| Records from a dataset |

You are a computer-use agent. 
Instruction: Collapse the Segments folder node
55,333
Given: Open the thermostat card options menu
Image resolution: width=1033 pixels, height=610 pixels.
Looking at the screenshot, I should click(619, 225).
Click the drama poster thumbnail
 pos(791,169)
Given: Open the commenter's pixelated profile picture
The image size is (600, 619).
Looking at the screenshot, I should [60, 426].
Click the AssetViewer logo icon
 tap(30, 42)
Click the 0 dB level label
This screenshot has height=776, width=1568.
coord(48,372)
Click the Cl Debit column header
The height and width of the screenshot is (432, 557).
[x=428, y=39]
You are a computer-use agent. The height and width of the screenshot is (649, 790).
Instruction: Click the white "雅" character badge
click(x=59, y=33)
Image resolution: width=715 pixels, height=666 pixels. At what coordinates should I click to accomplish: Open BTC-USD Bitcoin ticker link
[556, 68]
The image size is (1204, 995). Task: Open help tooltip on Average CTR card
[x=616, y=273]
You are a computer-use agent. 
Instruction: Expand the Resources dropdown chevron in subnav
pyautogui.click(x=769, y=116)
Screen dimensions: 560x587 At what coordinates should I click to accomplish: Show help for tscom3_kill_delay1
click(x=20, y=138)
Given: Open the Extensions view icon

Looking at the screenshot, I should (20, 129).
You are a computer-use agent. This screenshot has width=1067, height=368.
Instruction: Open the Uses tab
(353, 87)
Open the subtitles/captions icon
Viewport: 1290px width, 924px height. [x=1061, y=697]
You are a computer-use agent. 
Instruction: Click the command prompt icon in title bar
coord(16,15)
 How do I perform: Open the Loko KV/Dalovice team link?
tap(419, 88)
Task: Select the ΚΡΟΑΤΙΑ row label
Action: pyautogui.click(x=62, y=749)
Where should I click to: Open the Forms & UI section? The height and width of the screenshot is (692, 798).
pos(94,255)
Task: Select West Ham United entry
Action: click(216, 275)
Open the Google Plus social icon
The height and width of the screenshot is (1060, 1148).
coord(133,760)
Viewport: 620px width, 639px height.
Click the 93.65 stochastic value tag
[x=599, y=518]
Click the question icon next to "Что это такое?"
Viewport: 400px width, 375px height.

| EXERCISE AIM |
Reproduce the records from the line with "Image resolution: width=715" to the line with "Looking at the screenshot, I should (20, 129).", swapping "At what coordinates should I click to accomplish" for "Where should I click to" and keeping everything else the same.

| RESULT |
Image resolution: width=715 pixels, height=666 pixels. Where should I click to: Open BTC-USD Bitcoin ticker link
[556, 68]
The image size is (1204, 995). Task: Open help tooltip on Average CTR card
[x=616, y=273]
You are a computer-use agent. 
Instruction: Expand the Resources dropdown chevron in subnav
pyautogui.click(x=769, y=116)
Screen dimensions: 560x587 Where should I click to: Show help for tscom3_kill_delay1
click(x=20, y=138)
Given: Open the Extensions view icon

Looking at the screenshot, I should (20, 129).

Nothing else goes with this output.